A court battle between online contact lens and glasses retailers and the province's optometrists and opticians is spilling into the public's field of view.

Petition calls on Ontario to reverse injunction banning online sales of prescription glasses, contacts

According to the group Canadians for Eyewear Choice, consumers have been buying glasses and contact lenses online for nearly two decades in Ontario with no significant negative consequences. (Michelle Siu/Canadian Press)

A court battle pitting Ontario's optometrists and opticians against online corrective lens retailers has consumers caught in the crossfire.

In January an Ontario judge issued an injunction forbidding retailers from selling prescription eyewear unless it's dispensed by an optometrist, optician, or physician licensed to practise in the province. That would effectively ban the online sale of corrective lenses.

The injunction has been stayed pending an appeal which is scheduled to begin May 17.

The situation has sparked some consumer backlash including an online petition, organized by a group called Canadians for Eyewear Choice.

The petition, which by Thursday had collected more than 2,400 signatures, calls on the provincial government to introduce legislation that will allow the continuing online sale of glasses and contacts without costly regulatory oversight.

'Just ridiculous'

Michael Barton, an Ottawa-based consultant and father of two children, worries about what might happen to the cost of eyewear in the province if the order against online retailers is upheld.
Michael Barton says he values the savings he and his family get from online eyewear retailers. (Submitted)

"The idea that I can't buy something online these days is just ridiculous, frankly," Barton said. "The idea that an injunction would be put in place, in 2018, to disallow someone to buy something as simple as a disposable contact lens is kind of over the top."

Barton's children are involved in competitive sports and go through a lot of eyewear, he said.

"There's a convenience factor. We're always going in different directions, and to hop online and order your monthly contacts, it's a lot easier for me than to go down to an optometrist or optician." 

But the province's optometrists and opticians see it differently. 

Online sellers breaking law, colleges say

In a joint news release, the College of Optometrists of  Ontario and the College of Opticians of Ontario said "the dispensing of corrective lenses is a controlled act, subject to Ontario legislation, that definitively requires a regulated health professional's involvement. Mail order over the internet without the involvement of an optometrist or optician is inconsistent with legislation."

According to the Canadian Association of Optometrists' website, there are risks associated with ordering eyeglasses and contacts online, specifically:

  • Some sites do not verify the prescription, an oversight that could result in customers wearing optically incorrect or improperly fitting lenses.
  • Many online sites sell products that have not been approved by Health Canada, and have not undergone safety tests.
  • Lenses from overseas may be exposed to dramatic temperature changes in uncontrolled warehouses or transportation vessels, potentially affecting their integrity and leading to eye health issues.
  • Without controls to ensure internet sites source lenses directly from the manufacturer, overseas distribution channels may include counterfeit products. 
  • Replacement and exchange privileges may not be available with an online vendor.

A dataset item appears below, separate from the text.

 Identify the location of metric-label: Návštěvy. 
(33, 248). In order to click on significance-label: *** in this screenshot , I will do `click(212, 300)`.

According to Canadians for Eyewear Choice, however, people have been ordering eyewear online for close to two decades without any significant health or safety issues.

Neither the Ontario Association of Optometrists nor the Canadian Association of Optometrists would comment on the issue, which is before the courts.

The College of Optometrists of Ontario, which filed the legal action, was not able to provide a spokesperson in time to meet CBC's deadline.